Müdahil Muğla Barosu avukatı Senih Özay, mahkeme heyetinde dördüncü hakim görevlendirilmesini talep etti. Ahmet Türk'ün de aralarında bulunduğu bazı müdahillerin avukatı Öztürk Türkdoğan ise duruşmanın görüntülü olarak kaydedilmesini istedi.
Mahkeme heyeti, cumhuriyet savcısın da görüşü doğrultusunda taleplerin reddine karar vererek, taraflara bozma ilamına uyulup uyulmamasına ilişkin görüşlerini sordu.
Avukat Senih Özay, mahkemenin kararında direnmesini istedi.
Bazı müdahil gerçek kişiler takdiri mahkemeye bırakırken, diğer müdahiller ve avukatları bozma ilamına uyulmasını talep ettiler.
Mahkeme, savcının da talebi doğrultusunda "usul ve yasaya uygun" bozma ilamına uyulmasına karar vererek, taraflara beyanlarını sordu.
Müdahillerin birçoğu, sanıkların mirasçılarına intikal eden mal varlıklarına tedbir konulmasını istedi.
Müdahillerden Azize Yıldız, 12 Eylül darbesi mağduru olduğunu belirterek, "Vakıf Gureba Hastanesinde başhemşireyken ihtilal oldu ve beni tutukladılar. Yeni kapanmıştım, İslami kitaplarım vardı. Bunu suç unsuru yaptılar. En son Selimiye Kışlası'nda bırakıldım. Çok mağdur oldum. Maddi ve manevi haklarımın tazminini istiyorum" dedi.

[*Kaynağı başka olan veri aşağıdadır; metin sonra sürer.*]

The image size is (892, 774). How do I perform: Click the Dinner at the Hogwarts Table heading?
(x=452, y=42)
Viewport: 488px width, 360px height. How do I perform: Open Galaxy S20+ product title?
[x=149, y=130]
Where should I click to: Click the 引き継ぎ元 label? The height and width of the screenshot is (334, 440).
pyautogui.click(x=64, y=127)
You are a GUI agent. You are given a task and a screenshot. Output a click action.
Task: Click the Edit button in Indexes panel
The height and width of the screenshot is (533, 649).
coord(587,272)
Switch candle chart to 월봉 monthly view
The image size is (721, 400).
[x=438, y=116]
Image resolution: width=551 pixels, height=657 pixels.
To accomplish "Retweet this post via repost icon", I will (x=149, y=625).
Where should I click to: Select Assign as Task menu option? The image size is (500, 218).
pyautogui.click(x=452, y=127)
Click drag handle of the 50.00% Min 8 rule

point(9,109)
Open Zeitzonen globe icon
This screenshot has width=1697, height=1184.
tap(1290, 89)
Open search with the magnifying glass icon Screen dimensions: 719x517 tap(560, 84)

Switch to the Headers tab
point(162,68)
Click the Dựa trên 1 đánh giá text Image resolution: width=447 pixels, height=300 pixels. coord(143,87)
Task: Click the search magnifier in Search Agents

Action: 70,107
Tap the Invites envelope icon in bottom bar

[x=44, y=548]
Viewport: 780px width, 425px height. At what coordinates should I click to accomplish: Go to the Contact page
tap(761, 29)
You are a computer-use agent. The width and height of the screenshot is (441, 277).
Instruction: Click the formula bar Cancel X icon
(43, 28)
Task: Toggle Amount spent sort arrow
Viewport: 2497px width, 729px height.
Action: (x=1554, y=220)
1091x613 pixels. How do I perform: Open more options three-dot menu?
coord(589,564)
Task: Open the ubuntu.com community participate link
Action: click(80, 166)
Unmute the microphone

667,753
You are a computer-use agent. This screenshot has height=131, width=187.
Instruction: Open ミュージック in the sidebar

Yılmaz Yukarıgöz, 12 Eylül darbesinin ardından Merkez Bankasından 170 ton altın çalındığına yönelik iddialar bulunduğunu belirterek, yargılamada bu iddiaların üzerinde durulmasını istedi. MASAK raporlarının incelenmesini ve darbecilerin varislerine intikal eden miraslarına tedbir konulmasını ifade eden Yukarıgöz, zaman aşımı nedeniyle düşürülen işkence davalarının tekrar görülmesini ve işkenceye karışmış isimlerin yargılanmasını talep etti.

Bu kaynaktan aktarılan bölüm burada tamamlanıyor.